Some Teams Want The FIA To Investigate The Haas/Ferrari Partnership – WTF1

Some Teams Want The FIA To Investigate The Haas/Ferrari Partnership

Haas’ strong qualifying and race pace has caused its rivals to question how such a small team has suddenly become so competitive. The team enjoys a technical partnership with Ferrari, under which it’s allowed to use certain Ferrari parts (such as the suspension), but some teams are questioning whether there’s anything more going on. One critic is Force India’s chief operating officer Otmar Szafnauer, who said:

“I don’t know how they do it, it’s magic. It’s never been done before in Formula 1. I just don’t know how it can be right that someone who’s been in the sport for a couple of years with no resource could produce a car like this… does it happen by magic? If it does, I want the wand.

“All the aerodynamic surfaces have to be your own. If they’re not, I don’t know how you can tell unless you start investigating. Scrutineering only tells you that it fits within the boxes of the regulations. Is it yours or somebody else’s? That’s the real question. And I don’t know the answer to that.

“Maybe it is their own, it’s just suspect – how can you gain that knowledge without history and the right tools and people?”

This, coupled with Alonso’s claim the car is a “Ferrari replica” and Zak Brown reporting to Motorsport.com that “this needs to be monitored closely”, indicates there might be an issue with the Ferrari/Haas partnership. It’s easy to draw a similar conclusion with all the noise, although Charlie Whiting says that everything is above board:

“We know exactly what’s going on between Haas and Ferrari, which is completely legal. Last year we had one team expressing some concerns but we have not seen anything that concerns us at the moment.”
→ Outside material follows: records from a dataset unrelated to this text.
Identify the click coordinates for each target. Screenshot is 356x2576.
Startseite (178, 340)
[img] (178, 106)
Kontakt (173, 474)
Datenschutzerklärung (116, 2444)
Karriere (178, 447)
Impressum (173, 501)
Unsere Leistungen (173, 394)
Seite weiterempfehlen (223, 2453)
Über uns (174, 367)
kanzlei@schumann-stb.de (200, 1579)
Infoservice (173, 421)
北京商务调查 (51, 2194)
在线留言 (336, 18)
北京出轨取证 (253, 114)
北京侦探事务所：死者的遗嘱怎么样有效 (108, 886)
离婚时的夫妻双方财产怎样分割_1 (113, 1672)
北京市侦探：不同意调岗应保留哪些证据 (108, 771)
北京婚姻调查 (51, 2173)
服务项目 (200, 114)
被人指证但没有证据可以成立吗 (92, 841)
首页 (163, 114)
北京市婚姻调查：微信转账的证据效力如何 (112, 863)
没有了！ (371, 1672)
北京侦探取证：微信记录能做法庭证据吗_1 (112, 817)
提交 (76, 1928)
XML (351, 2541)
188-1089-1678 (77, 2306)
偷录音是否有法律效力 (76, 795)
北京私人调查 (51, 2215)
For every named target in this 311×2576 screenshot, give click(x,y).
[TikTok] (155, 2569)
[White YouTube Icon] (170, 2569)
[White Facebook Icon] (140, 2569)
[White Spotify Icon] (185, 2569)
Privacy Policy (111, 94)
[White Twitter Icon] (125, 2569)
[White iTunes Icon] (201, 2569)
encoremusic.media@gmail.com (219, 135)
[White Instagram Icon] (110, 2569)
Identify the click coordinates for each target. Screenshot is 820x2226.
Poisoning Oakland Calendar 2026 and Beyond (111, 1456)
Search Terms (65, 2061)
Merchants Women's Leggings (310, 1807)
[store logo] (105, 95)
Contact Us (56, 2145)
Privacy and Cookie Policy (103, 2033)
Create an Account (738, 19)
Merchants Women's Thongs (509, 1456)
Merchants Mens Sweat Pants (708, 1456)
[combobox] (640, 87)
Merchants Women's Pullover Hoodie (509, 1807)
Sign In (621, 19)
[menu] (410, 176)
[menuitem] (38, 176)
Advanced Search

If a team jumping from eighth in the constructors’ to what looks like fourth in the infancy of this season is worthy of this sort of reaction, then it only goes to highlight how static the competition has been in recent years. It seems that those who have the most to lose from Haas climbing the order are being the most critical, which isn’t at all surprising.

Are there foundations for a legitimate investigation, or is this a cheap exercise in teams seeking to gain an advantage through politics? Haas boss Guenther Steiner said he’d welcome any investigation because he knows the team is doing nothing wrong. Maybe he’s bluffing, or maybe, just maybe, the team has leapfrogged the midfield on merit.